Corao es una de las localidades más dinámicas del concejo de Cangas de Onís. Ubicado en un valle abierto y llano y surcado por las aguas del río Güeña, este pueblo combina su tradición ganadera con negocios de hostelería y turismo rural pero alberga un ingenio hidráulico de más de tres siglos de antigüedad que sigue a pleno rendimiento. Bernardo Bulnes, su propietario y tercera generación al frente, nos explica la historia y el funcionamiento del único molino en activo en toda la zona y las dificultades a las que se enfrentan para seguir manteniendo su actividad. “El molino era de los terratenientes del pueblo.
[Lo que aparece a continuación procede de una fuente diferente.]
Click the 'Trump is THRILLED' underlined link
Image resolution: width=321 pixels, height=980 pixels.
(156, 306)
José Bulnes, que era mi abuelo, volvió de Cuba y se lo alquiló. Después de la guerra, lo pusieron en venta, lo compró y aquí seguimos”, resume el molinero, quien tomó el relevo de sus padres en 1985. Tantos años de labor ininterrumpida han forjado el carácter de Bulnes, quien compagina las tareas del ingenio con la ganadería y el cultivo de maíz. “A lo largo de los años hemos visto muchas riadas y sequías. El río puede bajar enfadado un par de días, pero siempre vuelve a su cauce”, apunta.
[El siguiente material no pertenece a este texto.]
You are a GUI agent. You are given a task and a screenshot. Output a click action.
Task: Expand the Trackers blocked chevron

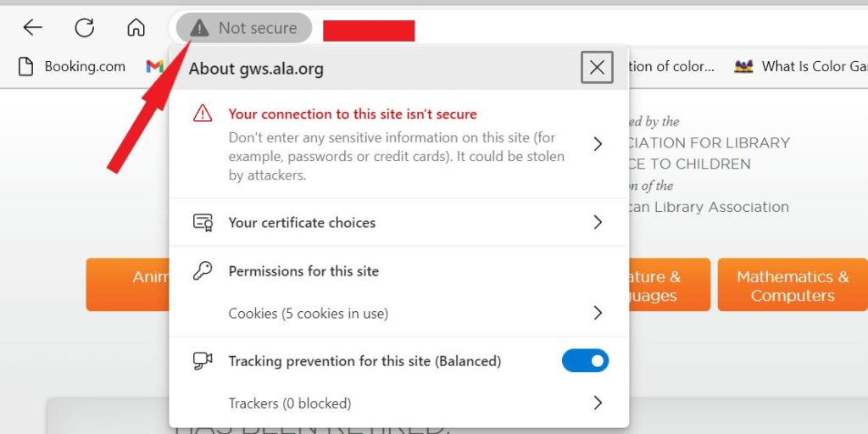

En cuanto al funcionamiento del molino, el cangués explica que “no embalsamos el agua, sino que la cogemos mediante un desvío y la devolvemos después de pasar por las muelas. No somos una central eléctrica. Si hay agua para una muela, la ponemos a trabajar. No esperamos a tener agua para las cuatro de las que disponemos”, añade. El método de cobro para las moliendas externas sigue siendo la tradicional maquila. “La maquila consiste en que nos quedamos con el 10% de cada molienda que nos traen, lo que conlleva que los molineros tengamos mala fama en el refranero popular, por ejemplo: quien dijo maquilar, quiso decir robar o molinero y ladrón, dos cosas suenan y la misma son”, añade entre risas. Respecto al motivo, Bernardo Bulnes señala que “al moler el maíz y convertirlo en harina, esta aumenta de volumen. Muchas veces llega alguno con maíz para moler y me pregunta si tiene que pagar. Cuando le digo que no es necesario, se va contento porque piensa que es gratis, pero Carmen, mi mujer, ya se ocupó de maquilarla”.

 

Los cambios no han sido ajenos a la actividad del molino y sus clientes. Según Bulnes, “al principio molíamos para gente que cultivaba el maíz, pero cada vez tenemos que abarcar más radio porque hay menos personas que siembren y menos molinos. Antes era impensable que viniera una molienda desde Villaviciosa o desde Cantabria y ahora nos resulta habitual”. Para su propietario, una de las razones que hacen que el molino de Corao siga en activo es que “estamos en un valle y ubicados en un pueblo muy accesible”.

Trabas administrativas

Pese a las ventajas de su molino frente a otros que se fueron desmontando y abandonando en la ribera del Güeña, a Bernardo Bulnes hay otras preocupaciones que le inquietan. “Sacaron una normativa europea en la que nos exigen poner un contador de agua. Tengo una concesión y, si paso de 430 litros, tengo que instalar un sistema muy complejo de seguimiento remoto para que puedan saber la cantidad de agua que utilizamos. Pero el caudal no es el mismo en verano que en invierno”, explica el molinero, quien considera desproporcionada la medida porque “nosotros no nos quedamos ni con una gota de agua y tampoco somos una gran fábrica que pueda asumir esos costes”. En cuanto a medidas sanitarias e inspecciones oficiales, Bulnes explica que “respetamos todas las normas que nos exigen pero no le veo sentido a alguna de ellas. Por ejemplo, tuvimos que poner redes metálicas en las ventanas por si nos entraban las moscas, pero es muy difícil que lo hagan por la densidad del polvo que hay en la atmósfera de un molino. En todos los años que llevo aquí, en la vida vi ningún insecto dentro”. Otra de las exigencias es que los molinos dispongan de un imán para que no se cuelen metales en las moliendas. Según Bulnes, “el que hizo este molino sabía más que ellos porque tenemos un pozo decantador en el eje, por donde cae lo que más pesa, como una piedra o un metal no magnético, materiales para los que no sirve un imán”. Ante tales circunstancias, el cangués asegura que “un molino es como una mina. Tiene que estar en funcionamiento y servir para poder conservarlo pero, si nos siguen apretando, terminaremos cerrando todos. Yo tengo más miedo a las cartas certificadas amenazantes que a las riadas”, sentencia sin perder el sentido del humor. Respecto a planes de futuro y relevo generacional, Bulnes destaca que “nos ayuda uno de mis hijos y, si quiere, mantendrá la tradición. Dependiendo de los obstáculos que nos pongan habrá relevo, pero no se puede vivir solo de moler maíz. Es un complemento de la huerta y de la ganadería”.